Ammaniti is best known for his 2001 novel Io non ho paura, which was published in English translation as I'm Not Scared. The book won the prestigious Viareggio-Repaci award, making its thirty-four-year-old author the youngest ever to win that prize. The tale is narrated by the now-adult Michele Arnitrano as he looks back on the year 1978, when he was nine years old. At that time, Michele lived with his parents and little sister in a tiny village in southern Italy "that is sweltering, claustrophobic, and rife with desperation and despair," Joseph DeMarco explained in Kliatt. One summer day, while out playing with friends, Michele discovers a boy around his age who has been kid-napped and is being kept in a hole in the ground near an abandoned house. Michele, wanting to help the boy, starts to bring him food, and as the boy regains his strength he tells Michele how he wound up there. His story shatters Michele's young world and forces him to make some excruciatingly difficult choices about loyalty and morality. The book is "rich in setting and detail," noted a Kirkus Reviews contributor, while a Publishers Weekly critic predicted that "readers will find this accomplished work hard to put down and even harder to forget."

Ammaniti adapted I'm Not Scared for the screen shortly after the book was published. The third of Ammaniti's books to become a movie—Branchie! and L'ultimo capodanno dell'umanità were also adapted for film—it was the first for which Ammaniti wrote the screenplay. Like the novel version, the film I'm Not Scared was highly praised.
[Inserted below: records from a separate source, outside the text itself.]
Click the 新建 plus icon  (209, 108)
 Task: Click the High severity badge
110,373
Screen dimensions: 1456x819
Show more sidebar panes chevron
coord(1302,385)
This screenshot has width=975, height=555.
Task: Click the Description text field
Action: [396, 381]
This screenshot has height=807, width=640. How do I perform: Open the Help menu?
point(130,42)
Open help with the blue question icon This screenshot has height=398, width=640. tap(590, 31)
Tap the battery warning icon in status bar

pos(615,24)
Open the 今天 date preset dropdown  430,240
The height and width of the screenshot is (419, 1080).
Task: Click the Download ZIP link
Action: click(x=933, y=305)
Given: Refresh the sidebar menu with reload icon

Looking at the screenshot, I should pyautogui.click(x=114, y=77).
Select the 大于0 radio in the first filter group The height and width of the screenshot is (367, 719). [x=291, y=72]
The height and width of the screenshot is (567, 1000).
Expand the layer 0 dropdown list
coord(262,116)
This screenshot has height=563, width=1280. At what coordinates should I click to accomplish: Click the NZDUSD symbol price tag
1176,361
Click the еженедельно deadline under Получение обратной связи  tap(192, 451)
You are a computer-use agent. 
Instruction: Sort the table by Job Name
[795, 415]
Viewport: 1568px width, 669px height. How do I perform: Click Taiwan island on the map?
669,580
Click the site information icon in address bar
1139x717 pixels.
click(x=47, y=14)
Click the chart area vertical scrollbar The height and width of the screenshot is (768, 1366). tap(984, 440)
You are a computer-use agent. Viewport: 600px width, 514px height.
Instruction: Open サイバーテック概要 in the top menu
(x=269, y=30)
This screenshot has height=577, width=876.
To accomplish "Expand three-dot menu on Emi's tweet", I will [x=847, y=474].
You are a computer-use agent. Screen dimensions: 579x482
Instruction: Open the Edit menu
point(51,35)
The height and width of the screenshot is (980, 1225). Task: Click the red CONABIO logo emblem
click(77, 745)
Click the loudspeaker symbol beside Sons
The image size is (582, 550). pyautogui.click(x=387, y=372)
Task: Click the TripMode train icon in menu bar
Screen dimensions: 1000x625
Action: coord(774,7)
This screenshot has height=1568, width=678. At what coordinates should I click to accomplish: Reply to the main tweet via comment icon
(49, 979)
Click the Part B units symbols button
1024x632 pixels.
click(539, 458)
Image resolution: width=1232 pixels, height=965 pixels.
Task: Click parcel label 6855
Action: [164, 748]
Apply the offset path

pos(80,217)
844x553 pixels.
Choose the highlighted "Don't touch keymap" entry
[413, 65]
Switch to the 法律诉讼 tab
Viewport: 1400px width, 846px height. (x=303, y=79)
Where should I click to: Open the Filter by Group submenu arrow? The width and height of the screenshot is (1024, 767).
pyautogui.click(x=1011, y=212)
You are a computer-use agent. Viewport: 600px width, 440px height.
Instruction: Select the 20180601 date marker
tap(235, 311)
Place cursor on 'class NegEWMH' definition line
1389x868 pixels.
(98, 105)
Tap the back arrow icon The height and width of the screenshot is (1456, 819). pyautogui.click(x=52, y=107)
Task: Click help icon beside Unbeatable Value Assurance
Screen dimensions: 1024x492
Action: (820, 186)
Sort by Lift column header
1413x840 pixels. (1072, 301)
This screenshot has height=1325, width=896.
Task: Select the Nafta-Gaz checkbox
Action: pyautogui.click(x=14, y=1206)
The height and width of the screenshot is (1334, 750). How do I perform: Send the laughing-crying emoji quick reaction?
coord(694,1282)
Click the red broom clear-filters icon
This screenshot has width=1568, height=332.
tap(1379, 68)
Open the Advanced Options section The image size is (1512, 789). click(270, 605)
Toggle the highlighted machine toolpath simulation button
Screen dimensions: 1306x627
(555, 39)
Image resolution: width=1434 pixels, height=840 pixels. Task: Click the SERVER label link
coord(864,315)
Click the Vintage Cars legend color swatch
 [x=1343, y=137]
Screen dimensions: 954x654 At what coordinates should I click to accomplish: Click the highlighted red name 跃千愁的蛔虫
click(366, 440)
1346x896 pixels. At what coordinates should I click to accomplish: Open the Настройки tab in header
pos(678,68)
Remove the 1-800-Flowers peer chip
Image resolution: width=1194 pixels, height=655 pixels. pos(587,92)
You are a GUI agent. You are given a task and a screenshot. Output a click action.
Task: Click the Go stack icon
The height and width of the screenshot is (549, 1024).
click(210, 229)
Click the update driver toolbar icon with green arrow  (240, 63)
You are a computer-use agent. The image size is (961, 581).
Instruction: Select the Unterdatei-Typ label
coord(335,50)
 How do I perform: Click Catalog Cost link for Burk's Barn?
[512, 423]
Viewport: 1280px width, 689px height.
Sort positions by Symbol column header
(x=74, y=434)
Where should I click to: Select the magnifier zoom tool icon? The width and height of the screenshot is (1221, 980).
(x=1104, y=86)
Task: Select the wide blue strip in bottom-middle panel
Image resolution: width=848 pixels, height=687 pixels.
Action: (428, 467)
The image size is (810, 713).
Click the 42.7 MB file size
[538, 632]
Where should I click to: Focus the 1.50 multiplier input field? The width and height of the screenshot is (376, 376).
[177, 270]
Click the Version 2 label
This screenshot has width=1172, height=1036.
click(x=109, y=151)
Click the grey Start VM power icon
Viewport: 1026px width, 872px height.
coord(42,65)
As David Rooney wrote in Daily Variety, "Ammaniti's sensitive, richly evocative novel,"" provides an uncommonly concrete narrative by the standards of contemporary Italian cinema." Hollywood Reporter contributor Kirk Honeycutt described the film as "a simple, beautifully told story, the memory of which lingers gracefully in the mind long after the final image fades."

BIOGRAPHICAL AND CRITICAL SOURCES:

PERIODICALS

Daily Variety, February 10, 2003, David Rooney, review of I'm Not Scared, p. 9.

Entertainment Weekly, April 16, 2004, Lisa Schwarzbaum, "I'm Not Scared: Beauty and Dread Saturate a Moody Italian Thriller," p. 57.

Hollywood Reporter, February 11, 2003, Kirk Honeycutt, review of I'm Not Scared, p. 73.

Kirkus Reviews, December 15, 2002, review of I'm Not Scared, p. 1783.

Kliatt, May, 2004, Nola Theiss, review of I'm Not Scared, p. 52; September, 2004, Joseph DeMarco, review of I'm Not Scared, p. 18.

New Statesman, June 16, 2003, review of I'm Not Scared, p. 55.

Publishers Weekly, December 23, 2002, review of I'm Not Scared, p. 44.

Spectator, John de Falbe, "The Boy Who Saw Too Much and Too Little," p. 39.

Sydney Morning Herald, May 10, 2003, Desmond O'Grady, "How to Succeed without Really Failing."